With an increasing focus on the refurbishment of ageing Hydropower equipment, reverse engineering of components is proving a valuable approach to strategic modernization of hydropower assets.   This work allows operators to keep older plants productive, cost-effective, and safe, without always resorting to full replanting of a turbine.

REVERSE ENGINEERING VALIDATED BY COMPUTATIONAL FLUID DYNAMICS (CFD)

When components wear out in older plants, replacement is not always straightforward. Despite Gilkes extensive archive of original turbine drawings and schedules, there are occasions where original drawings may no longer exist, or the components originate from manufacturers that have closed or merged. In these cases, reverse engineering offers a way forward.

In a recent project led by Analysis Engineer Joe Boothroyd, Gilkes tested this process on a Francis runner refurbishment at Loch Mannoch Hydro Plant in Scotland.  The aim of the project was to understand how accurate the reverse engineering process of Francis runners can be, and how effective computational fluid dynamics (CFD) is for understanding any hydraulic performance loss throughout the process.

A side-by-side comparison of the old (left) and new (right) runners from Loch Mannoch.

Using the Loch Mannoch Francis runner refurbishment as a case study, the team compared:

1. A CAD model based on the original design information.
2. A CAD model created by 3D scanning a newly manufactured runner.
3. Computational Fluid Dynamics (CFD) simulations of both models.  The CFD model was validated against the turbines original model test data

The results showed a difference in hydraulic performance of just 0.36% between the original and reverse-engineered runners, demonstrating that a well-executed reverse engineering process can deliver near-identical performance.

For operators, this work demonstrates that even when drawings are missing, there is the ability to regenerate high-performance hydro components from physical scans, confidently bridging the gap between legacy designs and modern manufacturing.  This reduces downtime, avoids the risks of unverified copies, and ensures equipment continues to run as designed.

A close-up of the laser scanning process.

EXTENDING ASSET LIFESPAN OF HYDROPOWER ASSETS

While refurbishment addresses immediate mechanical needs, modernization looks at the plant as a whole and how it can be adapted for today’s requirements.
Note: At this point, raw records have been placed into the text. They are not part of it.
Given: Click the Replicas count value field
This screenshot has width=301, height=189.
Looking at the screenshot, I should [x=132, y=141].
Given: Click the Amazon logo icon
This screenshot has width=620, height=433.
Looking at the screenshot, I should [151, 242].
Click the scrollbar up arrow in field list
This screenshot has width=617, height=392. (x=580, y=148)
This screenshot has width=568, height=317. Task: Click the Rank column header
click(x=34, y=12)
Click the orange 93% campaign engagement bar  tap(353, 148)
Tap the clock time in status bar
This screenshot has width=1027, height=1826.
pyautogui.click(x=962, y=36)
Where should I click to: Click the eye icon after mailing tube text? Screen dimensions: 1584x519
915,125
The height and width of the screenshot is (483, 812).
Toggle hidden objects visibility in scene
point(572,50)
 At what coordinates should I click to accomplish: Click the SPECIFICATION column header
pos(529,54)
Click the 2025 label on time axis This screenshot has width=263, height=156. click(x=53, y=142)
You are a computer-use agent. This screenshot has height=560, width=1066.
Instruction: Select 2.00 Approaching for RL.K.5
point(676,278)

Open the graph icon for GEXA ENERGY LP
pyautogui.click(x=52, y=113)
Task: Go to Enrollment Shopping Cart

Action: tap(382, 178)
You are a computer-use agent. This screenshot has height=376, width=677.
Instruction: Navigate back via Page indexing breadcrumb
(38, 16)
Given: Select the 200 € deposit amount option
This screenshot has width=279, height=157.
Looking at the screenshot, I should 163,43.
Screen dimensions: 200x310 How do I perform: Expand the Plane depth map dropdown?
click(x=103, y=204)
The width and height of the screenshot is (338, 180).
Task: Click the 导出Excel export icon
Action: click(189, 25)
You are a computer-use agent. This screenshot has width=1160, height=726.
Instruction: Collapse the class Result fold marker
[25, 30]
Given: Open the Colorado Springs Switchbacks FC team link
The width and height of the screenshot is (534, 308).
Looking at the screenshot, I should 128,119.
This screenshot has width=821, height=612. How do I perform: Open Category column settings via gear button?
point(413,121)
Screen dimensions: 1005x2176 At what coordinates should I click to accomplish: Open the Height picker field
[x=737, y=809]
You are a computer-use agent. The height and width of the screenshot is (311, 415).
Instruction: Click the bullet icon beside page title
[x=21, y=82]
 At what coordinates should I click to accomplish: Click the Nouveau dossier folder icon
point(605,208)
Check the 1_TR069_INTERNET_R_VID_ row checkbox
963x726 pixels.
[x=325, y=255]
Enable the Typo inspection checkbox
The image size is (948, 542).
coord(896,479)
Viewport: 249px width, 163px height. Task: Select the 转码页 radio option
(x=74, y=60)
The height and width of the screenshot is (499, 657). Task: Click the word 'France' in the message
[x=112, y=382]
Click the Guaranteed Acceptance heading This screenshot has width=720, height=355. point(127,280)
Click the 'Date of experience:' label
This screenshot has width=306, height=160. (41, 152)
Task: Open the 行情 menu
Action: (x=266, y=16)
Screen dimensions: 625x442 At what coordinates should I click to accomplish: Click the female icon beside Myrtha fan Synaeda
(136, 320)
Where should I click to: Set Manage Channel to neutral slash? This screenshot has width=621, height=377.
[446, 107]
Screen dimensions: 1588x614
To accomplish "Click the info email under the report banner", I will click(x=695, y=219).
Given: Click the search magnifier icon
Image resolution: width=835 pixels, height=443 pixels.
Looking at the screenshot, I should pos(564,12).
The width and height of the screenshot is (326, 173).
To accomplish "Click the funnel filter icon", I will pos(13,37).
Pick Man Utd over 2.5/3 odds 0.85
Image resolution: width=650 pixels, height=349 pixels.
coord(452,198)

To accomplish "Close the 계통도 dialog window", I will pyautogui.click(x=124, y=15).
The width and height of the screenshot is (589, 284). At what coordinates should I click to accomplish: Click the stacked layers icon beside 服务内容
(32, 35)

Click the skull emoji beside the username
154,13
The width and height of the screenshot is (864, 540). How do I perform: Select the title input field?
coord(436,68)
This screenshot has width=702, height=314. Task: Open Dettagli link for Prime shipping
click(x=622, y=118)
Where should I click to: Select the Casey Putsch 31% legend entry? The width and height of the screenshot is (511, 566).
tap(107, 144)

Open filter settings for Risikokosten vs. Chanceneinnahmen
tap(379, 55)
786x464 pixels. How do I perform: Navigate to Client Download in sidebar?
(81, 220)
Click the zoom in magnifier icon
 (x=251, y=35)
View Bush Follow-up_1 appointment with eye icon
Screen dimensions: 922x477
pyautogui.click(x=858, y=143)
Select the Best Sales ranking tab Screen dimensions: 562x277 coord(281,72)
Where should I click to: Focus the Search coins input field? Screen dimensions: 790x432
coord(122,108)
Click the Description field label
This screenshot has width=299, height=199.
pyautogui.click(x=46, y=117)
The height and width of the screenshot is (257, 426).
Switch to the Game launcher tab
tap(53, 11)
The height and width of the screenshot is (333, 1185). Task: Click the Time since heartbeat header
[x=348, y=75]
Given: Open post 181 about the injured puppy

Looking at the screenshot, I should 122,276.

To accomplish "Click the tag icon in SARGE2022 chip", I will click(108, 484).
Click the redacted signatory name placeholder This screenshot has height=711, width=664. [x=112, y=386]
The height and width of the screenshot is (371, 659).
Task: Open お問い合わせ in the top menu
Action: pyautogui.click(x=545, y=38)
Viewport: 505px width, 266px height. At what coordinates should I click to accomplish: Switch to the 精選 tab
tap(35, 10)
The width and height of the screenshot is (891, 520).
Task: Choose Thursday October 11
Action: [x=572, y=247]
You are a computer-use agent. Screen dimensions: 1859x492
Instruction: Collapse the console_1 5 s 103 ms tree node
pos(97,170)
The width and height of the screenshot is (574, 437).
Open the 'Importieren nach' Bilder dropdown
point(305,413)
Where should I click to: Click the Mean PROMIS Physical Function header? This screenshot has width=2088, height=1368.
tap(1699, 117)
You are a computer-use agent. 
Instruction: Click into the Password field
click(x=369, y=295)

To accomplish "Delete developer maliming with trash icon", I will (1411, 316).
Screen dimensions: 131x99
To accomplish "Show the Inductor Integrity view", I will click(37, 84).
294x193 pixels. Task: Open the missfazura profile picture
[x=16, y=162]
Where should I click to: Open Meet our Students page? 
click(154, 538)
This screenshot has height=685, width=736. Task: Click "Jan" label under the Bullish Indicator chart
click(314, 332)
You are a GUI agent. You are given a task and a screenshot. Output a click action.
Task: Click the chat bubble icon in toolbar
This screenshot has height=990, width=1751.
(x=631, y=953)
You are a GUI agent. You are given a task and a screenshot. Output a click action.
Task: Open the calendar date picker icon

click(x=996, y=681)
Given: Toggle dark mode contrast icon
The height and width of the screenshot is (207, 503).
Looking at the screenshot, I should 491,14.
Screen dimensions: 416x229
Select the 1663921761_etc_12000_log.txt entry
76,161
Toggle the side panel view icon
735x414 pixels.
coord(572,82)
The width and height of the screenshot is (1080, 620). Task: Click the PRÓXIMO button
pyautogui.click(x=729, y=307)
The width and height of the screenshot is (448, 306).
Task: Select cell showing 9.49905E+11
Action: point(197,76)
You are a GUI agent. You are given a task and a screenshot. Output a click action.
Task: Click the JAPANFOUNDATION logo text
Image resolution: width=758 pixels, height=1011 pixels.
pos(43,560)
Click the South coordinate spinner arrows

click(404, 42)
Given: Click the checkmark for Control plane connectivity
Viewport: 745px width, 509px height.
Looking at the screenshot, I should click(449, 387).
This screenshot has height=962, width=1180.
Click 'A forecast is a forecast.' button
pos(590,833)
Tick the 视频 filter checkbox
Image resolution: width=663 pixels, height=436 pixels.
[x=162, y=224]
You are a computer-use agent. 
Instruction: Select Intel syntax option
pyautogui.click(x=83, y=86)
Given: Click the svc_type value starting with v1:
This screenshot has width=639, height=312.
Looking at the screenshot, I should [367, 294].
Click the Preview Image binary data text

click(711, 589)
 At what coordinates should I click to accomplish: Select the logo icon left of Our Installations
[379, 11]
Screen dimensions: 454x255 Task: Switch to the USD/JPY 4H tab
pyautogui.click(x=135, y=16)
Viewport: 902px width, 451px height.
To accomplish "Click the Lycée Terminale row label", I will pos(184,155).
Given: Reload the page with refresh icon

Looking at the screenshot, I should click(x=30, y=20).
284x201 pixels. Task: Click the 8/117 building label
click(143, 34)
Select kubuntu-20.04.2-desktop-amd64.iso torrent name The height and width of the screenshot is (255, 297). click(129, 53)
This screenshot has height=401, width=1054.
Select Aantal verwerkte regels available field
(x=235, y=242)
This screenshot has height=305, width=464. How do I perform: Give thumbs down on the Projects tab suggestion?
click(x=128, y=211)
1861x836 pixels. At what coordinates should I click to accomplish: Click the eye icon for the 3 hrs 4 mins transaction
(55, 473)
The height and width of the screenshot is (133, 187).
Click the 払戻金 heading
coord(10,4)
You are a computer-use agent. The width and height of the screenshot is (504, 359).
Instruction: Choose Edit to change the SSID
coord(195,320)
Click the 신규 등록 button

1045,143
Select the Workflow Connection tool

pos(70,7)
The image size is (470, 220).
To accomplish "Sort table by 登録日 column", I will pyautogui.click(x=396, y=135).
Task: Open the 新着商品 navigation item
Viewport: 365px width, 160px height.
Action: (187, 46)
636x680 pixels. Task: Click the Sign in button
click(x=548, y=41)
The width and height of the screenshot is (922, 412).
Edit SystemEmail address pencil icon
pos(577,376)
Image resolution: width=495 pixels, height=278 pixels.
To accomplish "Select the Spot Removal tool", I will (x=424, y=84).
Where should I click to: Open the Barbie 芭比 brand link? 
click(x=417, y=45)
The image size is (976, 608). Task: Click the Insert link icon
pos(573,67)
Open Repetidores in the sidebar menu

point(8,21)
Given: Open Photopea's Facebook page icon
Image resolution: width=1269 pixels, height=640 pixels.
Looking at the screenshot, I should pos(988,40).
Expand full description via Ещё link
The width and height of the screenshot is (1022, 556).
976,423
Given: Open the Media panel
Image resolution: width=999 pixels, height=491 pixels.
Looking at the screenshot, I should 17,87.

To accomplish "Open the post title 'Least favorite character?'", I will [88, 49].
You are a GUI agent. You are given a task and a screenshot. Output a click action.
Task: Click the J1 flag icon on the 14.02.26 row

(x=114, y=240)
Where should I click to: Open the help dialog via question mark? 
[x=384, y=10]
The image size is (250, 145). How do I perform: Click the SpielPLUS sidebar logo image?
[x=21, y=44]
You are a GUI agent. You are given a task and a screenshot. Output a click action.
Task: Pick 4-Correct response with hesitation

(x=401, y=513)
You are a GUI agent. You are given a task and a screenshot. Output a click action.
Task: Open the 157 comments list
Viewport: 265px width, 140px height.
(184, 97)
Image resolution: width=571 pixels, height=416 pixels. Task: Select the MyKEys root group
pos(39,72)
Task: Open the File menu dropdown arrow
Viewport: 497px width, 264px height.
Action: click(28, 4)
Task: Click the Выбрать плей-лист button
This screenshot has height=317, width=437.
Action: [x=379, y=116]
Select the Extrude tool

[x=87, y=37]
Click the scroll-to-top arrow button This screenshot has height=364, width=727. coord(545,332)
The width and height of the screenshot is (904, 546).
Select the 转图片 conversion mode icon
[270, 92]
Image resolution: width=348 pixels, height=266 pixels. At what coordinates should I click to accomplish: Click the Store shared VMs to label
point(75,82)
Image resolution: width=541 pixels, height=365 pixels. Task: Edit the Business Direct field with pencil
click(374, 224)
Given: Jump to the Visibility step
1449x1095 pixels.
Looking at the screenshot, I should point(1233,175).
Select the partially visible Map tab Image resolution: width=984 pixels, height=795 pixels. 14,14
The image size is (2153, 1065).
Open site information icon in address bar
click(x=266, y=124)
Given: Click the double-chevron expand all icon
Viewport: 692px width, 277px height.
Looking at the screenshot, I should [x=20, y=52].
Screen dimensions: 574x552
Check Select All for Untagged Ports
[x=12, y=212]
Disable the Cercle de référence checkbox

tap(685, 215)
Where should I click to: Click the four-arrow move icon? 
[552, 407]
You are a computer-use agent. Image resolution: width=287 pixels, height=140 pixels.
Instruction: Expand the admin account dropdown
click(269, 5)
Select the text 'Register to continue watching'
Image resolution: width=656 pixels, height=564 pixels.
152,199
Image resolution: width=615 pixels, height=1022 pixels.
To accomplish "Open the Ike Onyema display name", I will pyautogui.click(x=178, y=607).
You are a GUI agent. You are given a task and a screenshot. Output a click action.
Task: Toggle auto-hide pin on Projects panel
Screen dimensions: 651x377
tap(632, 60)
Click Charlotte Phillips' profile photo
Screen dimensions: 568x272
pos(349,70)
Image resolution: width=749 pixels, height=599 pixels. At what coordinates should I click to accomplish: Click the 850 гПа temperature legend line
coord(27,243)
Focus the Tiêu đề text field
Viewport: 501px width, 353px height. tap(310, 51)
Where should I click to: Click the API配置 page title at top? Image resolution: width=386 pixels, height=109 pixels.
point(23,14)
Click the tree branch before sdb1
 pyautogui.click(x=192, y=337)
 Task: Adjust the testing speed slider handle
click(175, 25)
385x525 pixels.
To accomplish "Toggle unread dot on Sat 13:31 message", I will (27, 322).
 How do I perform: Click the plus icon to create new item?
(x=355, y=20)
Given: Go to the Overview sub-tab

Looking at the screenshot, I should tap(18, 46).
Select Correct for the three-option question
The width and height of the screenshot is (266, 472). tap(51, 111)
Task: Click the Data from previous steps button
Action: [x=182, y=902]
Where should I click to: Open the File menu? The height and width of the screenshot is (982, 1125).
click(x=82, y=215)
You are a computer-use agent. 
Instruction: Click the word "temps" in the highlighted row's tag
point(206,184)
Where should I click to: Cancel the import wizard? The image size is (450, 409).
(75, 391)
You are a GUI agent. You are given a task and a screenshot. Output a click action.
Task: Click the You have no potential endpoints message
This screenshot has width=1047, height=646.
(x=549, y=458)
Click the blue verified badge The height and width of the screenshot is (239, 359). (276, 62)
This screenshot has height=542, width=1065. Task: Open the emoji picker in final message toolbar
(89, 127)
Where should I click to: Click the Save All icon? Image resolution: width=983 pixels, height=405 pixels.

Many hydropower stations were built in a different regulatory and operating environment. Modernization is crucial for maximizing the plant’s lifespan and ensuring reliable and sustainable generation.

The Loch Mannoch turbine before refurbishment.

A HOLISTIC APPROACH TO REVITALIZATION

Gilkes begins with comprehensive hydropower assessments, grounded in decades of technical experience across design, maintenance, and repair.  Whatever the age of a facility, the first step to extending its lifespan is a consultation, site survey, or full condition assessment.

From this foundation, their services cover:

• Refurbishment: Renewing worn components, or reverse-engineering replacements via 3D scanning when drawings are unavailable, to rejuvenate installations.
• Modernization: Upgrading mechanical governors to digital systems, automating controls, enhancing turbine and generator performance, and reducing maintenance costs while aligning with safety and compliance standards
• Turbine Replanting: Complete replacements when existing assets no longer meet site demands, offering enhanced designs, resilience, and future proofing under evolving energy scenarios such as increased demand for power or change in grid constraints.

The Loch Mannoch turbine after refurbishment.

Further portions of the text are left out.